Theoretical and Practical Implications
The findings provide strong evidence for:
- Manifolds with intrinsic curvature as the optimal substrate for representing large discrete variables (§R² = 0.985 for character count after layer 1).
- Distributed attention-head algorithms as a mechanism for constructing nontrivial geometric representations and enabling linear computation for task-relevant decisions.

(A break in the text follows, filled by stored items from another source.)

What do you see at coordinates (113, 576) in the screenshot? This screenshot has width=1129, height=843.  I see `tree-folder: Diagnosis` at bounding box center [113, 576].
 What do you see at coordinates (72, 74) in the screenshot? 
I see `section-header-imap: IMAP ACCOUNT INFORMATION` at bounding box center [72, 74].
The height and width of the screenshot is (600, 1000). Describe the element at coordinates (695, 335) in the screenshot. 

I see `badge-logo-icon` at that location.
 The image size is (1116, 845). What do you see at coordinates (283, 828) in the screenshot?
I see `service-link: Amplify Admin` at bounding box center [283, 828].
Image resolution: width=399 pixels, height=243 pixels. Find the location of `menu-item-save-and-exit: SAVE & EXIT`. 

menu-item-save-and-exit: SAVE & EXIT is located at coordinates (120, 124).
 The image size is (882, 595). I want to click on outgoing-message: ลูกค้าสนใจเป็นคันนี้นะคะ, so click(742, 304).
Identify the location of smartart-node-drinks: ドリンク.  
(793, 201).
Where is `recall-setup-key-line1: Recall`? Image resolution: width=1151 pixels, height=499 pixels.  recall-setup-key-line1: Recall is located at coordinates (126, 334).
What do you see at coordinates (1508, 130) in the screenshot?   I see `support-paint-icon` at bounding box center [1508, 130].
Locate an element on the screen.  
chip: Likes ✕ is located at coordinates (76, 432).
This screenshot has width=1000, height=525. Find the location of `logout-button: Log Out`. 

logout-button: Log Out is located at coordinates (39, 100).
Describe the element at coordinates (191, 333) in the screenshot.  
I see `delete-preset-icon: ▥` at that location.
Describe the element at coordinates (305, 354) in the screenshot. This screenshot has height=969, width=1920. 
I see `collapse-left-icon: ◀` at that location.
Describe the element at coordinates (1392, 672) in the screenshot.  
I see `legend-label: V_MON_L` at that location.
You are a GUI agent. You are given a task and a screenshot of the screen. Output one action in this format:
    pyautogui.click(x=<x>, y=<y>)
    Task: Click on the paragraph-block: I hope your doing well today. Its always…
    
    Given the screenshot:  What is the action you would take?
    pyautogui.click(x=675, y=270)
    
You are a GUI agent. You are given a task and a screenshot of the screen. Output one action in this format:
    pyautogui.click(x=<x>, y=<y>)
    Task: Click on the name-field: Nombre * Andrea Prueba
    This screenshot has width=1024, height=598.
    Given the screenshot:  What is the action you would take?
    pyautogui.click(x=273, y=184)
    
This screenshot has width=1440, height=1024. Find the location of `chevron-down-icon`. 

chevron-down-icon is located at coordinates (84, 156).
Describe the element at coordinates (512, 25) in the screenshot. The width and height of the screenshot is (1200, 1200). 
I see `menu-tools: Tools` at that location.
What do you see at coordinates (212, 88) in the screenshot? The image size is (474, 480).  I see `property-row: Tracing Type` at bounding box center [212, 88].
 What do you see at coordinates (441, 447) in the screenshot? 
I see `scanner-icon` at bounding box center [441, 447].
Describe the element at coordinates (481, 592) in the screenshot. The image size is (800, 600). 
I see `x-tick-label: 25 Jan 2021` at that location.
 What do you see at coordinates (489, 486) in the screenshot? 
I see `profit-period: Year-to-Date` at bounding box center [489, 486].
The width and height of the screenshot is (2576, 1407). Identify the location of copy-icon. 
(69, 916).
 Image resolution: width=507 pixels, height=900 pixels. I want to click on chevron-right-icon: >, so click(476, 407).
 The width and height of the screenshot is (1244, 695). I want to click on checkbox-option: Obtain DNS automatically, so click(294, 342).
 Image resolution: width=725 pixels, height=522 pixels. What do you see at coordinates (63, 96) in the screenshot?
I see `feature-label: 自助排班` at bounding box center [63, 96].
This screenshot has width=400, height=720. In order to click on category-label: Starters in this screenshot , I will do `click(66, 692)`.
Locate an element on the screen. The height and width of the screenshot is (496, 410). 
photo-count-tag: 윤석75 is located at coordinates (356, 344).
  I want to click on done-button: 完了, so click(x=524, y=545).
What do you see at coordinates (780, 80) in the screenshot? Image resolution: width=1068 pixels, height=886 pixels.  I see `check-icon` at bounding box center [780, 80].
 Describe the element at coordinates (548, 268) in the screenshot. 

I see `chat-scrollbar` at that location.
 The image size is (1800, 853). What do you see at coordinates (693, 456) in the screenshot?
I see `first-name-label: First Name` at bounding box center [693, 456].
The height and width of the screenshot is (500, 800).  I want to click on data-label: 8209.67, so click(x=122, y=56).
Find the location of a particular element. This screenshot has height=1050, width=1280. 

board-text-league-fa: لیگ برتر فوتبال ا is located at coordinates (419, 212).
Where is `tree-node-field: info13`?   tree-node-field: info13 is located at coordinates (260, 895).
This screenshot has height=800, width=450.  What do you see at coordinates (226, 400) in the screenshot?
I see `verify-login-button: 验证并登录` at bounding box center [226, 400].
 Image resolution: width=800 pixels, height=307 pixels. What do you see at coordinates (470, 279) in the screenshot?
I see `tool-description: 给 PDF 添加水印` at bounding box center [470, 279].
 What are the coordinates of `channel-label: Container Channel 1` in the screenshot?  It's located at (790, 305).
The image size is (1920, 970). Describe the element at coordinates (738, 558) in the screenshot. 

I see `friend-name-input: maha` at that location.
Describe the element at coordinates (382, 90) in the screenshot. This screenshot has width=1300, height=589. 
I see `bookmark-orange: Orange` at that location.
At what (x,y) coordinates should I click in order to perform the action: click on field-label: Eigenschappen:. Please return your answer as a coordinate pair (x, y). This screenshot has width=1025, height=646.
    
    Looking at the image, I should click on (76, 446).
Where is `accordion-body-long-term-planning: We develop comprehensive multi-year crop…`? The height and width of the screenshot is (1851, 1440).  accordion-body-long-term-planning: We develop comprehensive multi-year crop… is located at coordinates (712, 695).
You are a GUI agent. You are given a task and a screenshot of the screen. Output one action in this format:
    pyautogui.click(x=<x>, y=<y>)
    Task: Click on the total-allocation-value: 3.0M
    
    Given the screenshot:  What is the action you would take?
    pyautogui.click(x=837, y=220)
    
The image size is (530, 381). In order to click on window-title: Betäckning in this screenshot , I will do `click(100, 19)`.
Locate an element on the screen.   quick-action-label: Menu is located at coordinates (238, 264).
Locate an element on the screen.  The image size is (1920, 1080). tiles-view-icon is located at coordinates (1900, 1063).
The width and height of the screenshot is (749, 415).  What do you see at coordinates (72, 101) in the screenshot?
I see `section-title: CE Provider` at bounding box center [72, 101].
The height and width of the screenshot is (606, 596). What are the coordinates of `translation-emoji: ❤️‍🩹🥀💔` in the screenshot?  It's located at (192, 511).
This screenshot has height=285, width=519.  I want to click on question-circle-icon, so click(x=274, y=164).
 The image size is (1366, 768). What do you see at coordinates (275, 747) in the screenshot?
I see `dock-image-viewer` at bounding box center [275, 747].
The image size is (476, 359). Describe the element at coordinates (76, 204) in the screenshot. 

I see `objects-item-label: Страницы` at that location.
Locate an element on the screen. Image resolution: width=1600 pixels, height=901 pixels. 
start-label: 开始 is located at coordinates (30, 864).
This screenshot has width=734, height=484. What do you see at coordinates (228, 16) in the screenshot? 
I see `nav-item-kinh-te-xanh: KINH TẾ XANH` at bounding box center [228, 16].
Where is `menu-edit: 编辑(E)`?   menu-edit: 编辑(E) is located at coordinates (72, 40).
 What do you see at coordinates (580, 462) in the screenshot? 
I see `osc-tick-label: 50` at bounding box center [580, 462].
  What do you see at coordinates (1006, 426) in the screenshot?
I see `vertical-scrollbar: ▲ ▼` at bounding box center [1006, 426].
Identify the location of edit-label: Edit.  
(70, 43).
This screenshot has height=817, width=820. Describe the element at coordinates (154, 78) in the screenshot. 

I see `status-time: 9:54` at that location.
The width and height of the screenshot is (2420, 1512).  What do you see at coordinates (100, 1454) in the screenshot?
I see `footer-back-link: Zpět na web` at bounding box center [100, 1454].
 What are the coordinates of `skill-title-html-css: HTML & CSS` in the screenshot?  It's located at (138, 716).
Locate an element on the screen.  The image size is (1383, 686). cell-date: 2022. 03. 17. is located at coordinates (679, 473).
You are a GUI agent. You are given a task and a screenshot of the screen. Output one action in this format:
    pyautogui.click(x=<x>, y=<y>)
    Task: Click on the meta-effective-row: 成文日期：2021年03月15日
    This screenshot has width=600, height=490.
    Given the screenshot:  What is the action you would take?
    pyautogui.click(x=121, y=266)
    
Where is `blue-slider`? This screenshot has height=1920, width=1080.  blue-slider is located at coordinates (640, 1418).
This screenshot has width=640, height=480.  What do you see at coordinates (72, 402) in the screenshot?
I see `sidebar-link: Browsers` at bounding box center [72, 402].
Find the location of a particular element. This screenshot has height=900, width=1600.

- Duality between dictionary features and continuous manifolds, suggesting future interpretability methods must incorporate both perspectives.
- Manifold-based errors and illusions as a novel concrete handle for adversarial and red-teaming diagnostics.
The work grounds future interpretability in explicit geometric circuit modeling and motivates new directions in automatic geometric structure discovery, causal testing, and robust model training for tasks necessitating spatial or continuous variable reasoning.
Conclusion
This study systematically deconstructs the perceptual algorithm for linebreaking in LLMs, revealing intricate circuits for counting, boundary-sensing, and prediction, all grounded in low-dimensional geometric manifolds. It establishes rigorous causal sufficiency of these representations for model behavior, characterizes the distributed computation needed to construct them, and presents a new approach for interpretability that integrates geometric, feature-based, and causal perspectives. The implications extend to both the theory of representation learning and practical directions for transparent, robust, and safe deployment of LLMs (2601.04480).